Realizamos no fim do ano passado em Jaguariúna a 97ª Reunião dos membros do Conselho de Desenvolvimento
da Região Metropolitana de Campinas (RMC). É um encontro onde debatemos as principais questões de
âmbito regional e buscamos formular políticas públicas conjuntas para a superação das dificuldades comuns. Como
vice-presidente deste Conselho, aproveito esta importante ocasião para destacar alguns pontos sobre os desafios e
a representatividade da RMC, a segunda maior região metropolitana do Estado e onde vivem cerca de 2,7 milhões
de pessoas.
O Brasil conta com 29 regiões metropolitanas institucionalizadas, somando 390 municípios, cerca de 7% das
cidades brasileiras mas que totalizam 40% da população do País. Essa concentração é uma tendência mundial.
Um exemplo é a Região Metropolitana de Tóquio, que engloba todas as cidades em torno da capital do Japão.
Com
aproximadamente 37 milhões de habitantes, é a mais populosa região metropolitana do mundo.
Os problemas das regiões metropolitanas vêm ganhando visibilidade nos últimos anos. No Brasil, em grande
medida, pela gravidade dos problemas urbanos e pelas implicações sociais, políticas e econômicas geradas por
esses problemas.

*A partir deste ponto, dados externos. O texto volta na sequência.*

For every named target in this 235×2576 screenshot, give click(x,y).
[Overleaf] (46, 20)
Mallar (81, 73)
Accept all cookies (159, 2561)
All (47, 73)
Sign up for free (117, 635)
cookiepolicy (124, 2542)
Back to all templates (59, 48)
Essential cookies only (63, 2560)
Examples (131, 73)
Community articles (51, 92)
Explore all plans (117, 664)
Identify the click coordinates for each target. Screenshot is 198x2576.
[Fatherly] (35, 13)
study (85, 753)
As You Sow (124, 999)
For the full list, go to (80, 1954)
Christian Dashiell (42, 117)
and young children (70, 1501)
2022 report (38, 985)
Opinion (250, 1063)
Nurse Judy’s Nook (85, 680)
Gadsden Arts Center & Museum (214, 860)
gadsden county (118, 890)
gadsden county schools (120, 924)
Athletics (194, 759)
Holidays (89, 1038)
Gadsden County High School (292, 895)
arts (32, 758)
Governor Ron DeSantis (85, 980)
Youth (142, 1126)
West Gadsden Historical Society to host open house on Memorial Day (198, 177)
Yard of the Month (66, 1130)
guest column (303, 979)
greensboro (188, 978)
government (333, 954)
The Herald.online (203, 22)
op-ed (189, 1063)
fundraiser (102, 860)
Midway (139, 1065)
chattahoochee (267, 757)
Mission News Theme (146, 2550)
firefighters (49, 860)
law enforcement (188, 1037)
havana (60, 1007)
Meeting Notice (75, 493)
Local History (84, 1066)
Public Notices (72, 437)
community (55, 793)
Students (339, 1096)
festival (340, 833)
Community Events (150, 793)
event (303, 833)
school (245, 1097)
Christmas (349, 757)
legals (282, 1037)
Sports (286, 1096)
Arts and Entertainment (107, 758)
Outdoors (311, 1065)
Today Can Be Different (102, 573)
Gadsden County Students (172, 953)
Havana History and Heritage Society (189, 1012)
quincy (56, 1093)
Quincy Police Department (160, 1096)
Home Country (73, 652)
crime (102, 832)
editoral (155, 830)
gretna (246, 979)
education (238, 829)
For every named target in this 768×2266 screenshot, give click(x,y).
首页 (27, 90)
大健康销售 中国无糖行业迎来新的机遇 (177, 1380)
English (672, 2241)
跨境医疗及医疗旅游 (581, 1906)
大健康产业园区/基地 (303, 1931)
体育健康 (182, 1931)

As cidades abrigavam, há meio século, apenas 10% da população nacional. Atualmente, 82% das
pessoas vivem em áreas urbanas, com apenas 18% em áreas rurais, num processo de inchaço das cidades, que
gerou muitas desigualdades.
No Estado de São Paulo temos a Região Metropolitana de São Paulo, a Região Metropolitana da Baixada Santista
e a Região Metropolitana de Campinas. Esta última, criada em junho de 2000 e a qual pertencemos, é fruto de
uma mobilização de muitos anos e conta com dezenove municípios participantes. A RMC surgiu como uma esperança
para resolução de temas caros aos gestores públicos e aos moradores da região, entre eles segurança, saúde,
educação, habitação, saneamento básico e meio ambiente.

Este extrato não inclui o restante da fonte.